[What you will do]:
1. In the passage about The Carrie Diaries, who is named as the show's Executive Producer who also developed it for television?
2. List every television series named in the passage about The Carrie Diaries.
3. Reproduce the passage about The Carrie Diaries from "The CW’s new" to "Manolo Blahnik shoes.".

[Text to read]:
The CW’s new series The Carrie Diaries has been a pleasant surprise for many who have tuned in, and in it, behind a backdrop of 1980’s music, hair, and fashions, there is a level of heart that even people who didn’t grow up in that decade could identify with. Like Smallville showed Clark Kent’s first journeys toward becoming Superman, The Carrie Diaries is a similar origin story, showing how Carrie Bradshaw became the Carrie Bradshaw from HBO’s Sex And The City. It’s just that instead of a first flight, this one is about the first Manolo Blahnik shoes.

Helping bring The Carrie Diaries to life is a very talented and likable cast as well as some very good writers behind the scenes, including Amy B. Harris, the show’s Executive Producer who also developed TCD for television. Ms. Harris, whose previous credits include the original Sex And The City series, which means she has some experience writing Carrie Bradshaw’s voice, participated in a Q&A on Friday where she talked about the elements that make the show “totally rad.”

[Data]:
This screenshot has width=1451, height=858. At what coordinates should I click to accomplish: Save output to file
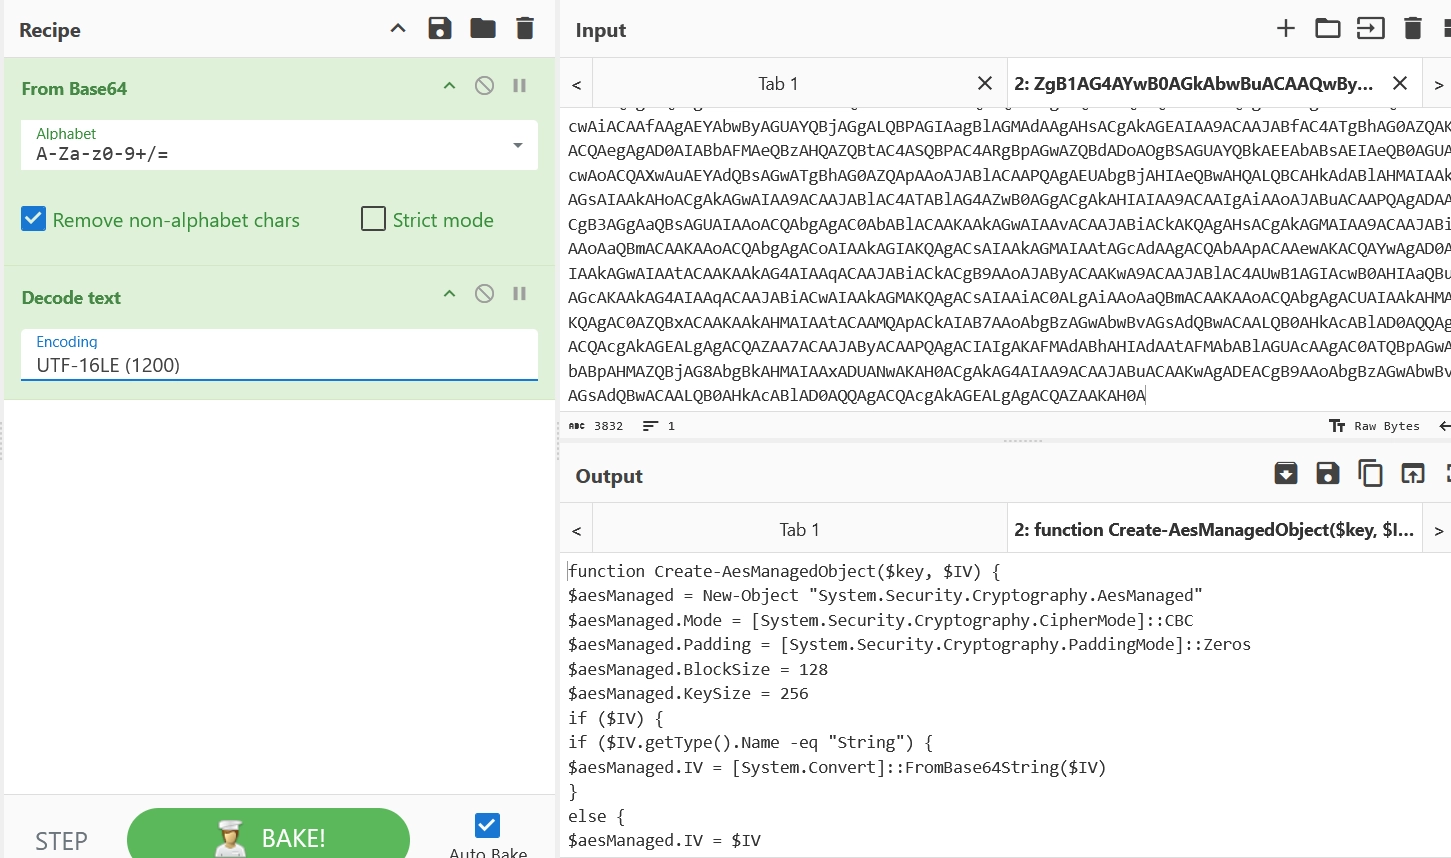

[Answers below]:
1. Amy B. Harris

2. The Carrie Diaries, Smallville, Sex And The City

3.
The CW’s new series The Carrie Diaries has been a pleasant surprise for many who have tuned in, and in it, behind a backdrop of 1980’s music, hair, and fashions, there is a level of heart that even people who didn’t grow up in that decade could identify with. Like Smallville showed Clark Kent’s first journeys toward becoming Superman, The Carrie Diaries is a similar origin story, showing how Carrie Bradshaw became the Carrie Bradshaw from HBO’s Sex And The City. It’s just that instead of a first flight, this one is about the first Manolo Blahnik shoes.